## Fragment tekstu
---------------
Czy przed sądem ktoś byłby w stanie udowodnić akt pedofilski bohaterom zdjęcia, które zwyciężyło w konkursie z okazji 25-lecia Amsterdam Gay Pride? Uważam, że to kwestia drugorzędna – żeby nie powiedzieć, zastępcza – wobec istoty problemu, czyli bezpardonowego uderzenia w naturalny porządek seksualności u widocznego na fotografii dziecka.
Zdjęcie, na którym widać kilku homoseksualistów w perwersyjnych lateksowych strojach i dziewczynkę, która jakby nigdy nic bawi się przy nich huśtawką, wywołało skrajne reakcje. Z jednej strony oskarża się organizatorów Amsterdam Gay Pride o promocję pedofilii, z drugiej słyszymy linię obrony samych zainteresowanych, którzy zarzucają konserwatywnym komentatorom wyrywanie obrazów i słów z kontekstu oraz ich nadinterpretację…
Wesprzyj nas już teraz!
---------------
## Udostępnione wiersze
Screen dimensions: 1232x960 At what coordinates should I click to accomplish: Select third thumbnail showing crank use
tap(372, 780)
---------------
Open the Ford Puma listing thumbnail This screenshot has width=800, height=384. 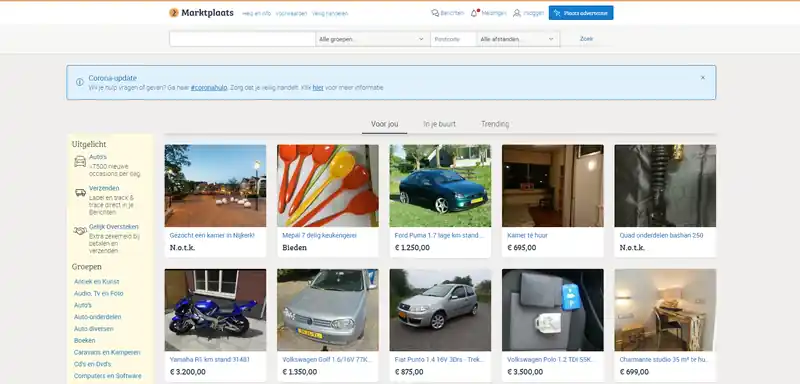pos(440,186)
---------------
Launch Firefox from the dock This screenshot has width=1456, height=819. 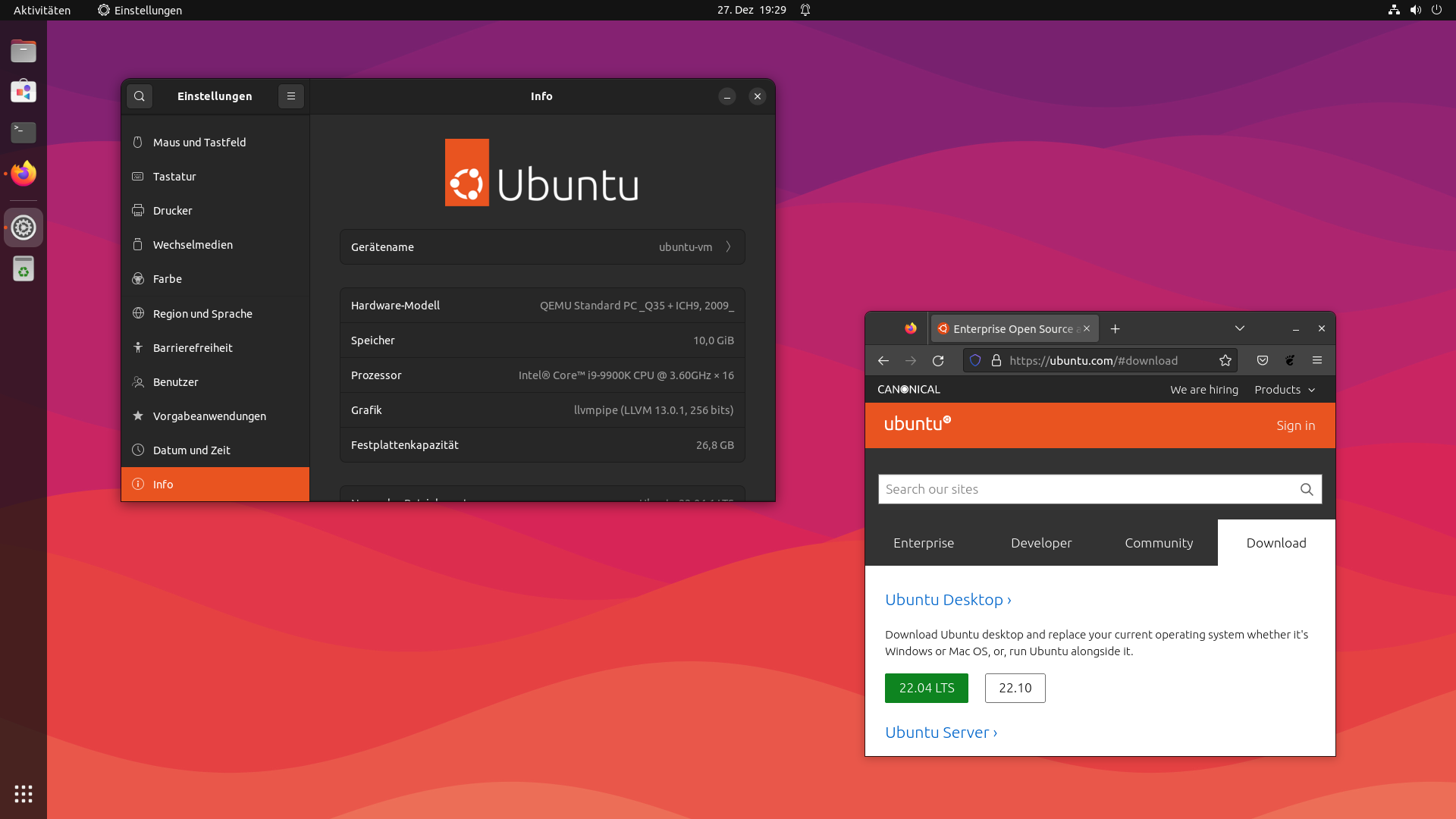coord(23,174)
---------------
## Treść polecenia
Ustal, czy każde z poniższych stwierdzeń jest zgodne z fragmentem tekstu. Przy każdym odpowiedz „tak” lub „nie” i przytocz dosłownie rozstrzygające słowa tekstu.
1. Omawiane zdjęcie zwyciężyło w konkursie z okazji 25-lecia Amsterdam Gay Pride.
2. Widoczna na zdjęciu dziewczynka bawi się piłką.
3. Zdjęcie spotkało się z jednomyślnie przychylnym przyjęciem.
Wiersze stanowią materiał odrębny od tekstu.

## Odpowiedź
1. Tak: „zdjęcia, które zwyciężyło w konkursie z okazji 25-lecia Amsterdam Gay Pride”.
2. Nie: „dziewczynkę, która jakby nigdy nic bawi się przy nich huśtawką”.
3. Nie: „wywołało skrajne reakcje”.